= Task directions =
Return the stretch of lines from the one containing "You are a computer-use agent. Viewport: 174px" through the one containing "tap(485, 29)", both included, copied character for character.

-------- Extracted entries --------

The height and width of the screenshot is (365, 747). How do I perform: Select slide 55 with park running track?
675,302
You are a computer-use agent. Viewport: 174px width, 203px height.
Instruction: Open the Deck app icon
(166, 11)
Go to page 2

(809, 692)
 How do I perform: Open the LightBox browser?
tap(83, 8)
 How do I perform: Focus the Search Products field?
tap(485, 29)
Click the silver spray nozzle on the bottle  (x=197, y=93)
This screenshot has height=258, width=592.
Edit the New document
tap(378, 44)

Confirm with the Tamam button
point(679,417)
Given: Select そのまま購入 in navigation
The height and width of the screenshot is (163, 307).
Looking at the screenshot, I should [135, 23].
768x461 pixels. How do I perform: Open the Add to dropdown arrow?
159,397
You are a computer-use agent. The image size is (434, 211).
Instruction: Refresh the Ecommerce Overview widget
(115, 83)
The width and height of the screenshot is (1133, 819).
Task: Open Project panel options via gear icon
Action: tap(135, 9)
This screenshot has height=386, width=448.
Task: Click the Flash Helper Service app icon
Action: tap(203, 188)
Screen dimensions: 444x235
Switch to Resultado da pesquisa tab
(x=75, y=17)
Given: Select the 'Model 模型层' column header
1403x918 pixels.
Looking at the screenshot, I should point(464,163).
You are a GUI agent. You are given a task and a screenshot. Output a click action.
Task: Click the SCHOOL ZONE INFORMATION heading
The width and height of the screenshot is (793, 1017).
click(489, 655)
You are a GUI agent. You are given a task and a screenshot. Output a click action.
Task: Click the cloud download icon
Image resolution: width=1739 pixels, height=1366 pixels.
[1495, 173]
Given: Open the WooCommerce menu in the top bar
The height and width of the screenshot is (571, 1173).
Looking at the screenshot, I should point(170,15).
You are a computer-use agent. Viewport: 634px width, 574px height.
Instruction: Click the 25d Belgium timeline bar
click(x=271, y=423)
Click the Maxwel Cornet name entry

--------

= Full output =
You are a computer-use agent. Viewport: 174px width, 203px height.
Instruction: Open the Deck app icon
(166, 11)
Go to page 2

(809, 692)
 How do I perform: Open the LightBox browser?
tap(83, 8)
 How do I perform: Focus the Search Products field?
tap(485, 29)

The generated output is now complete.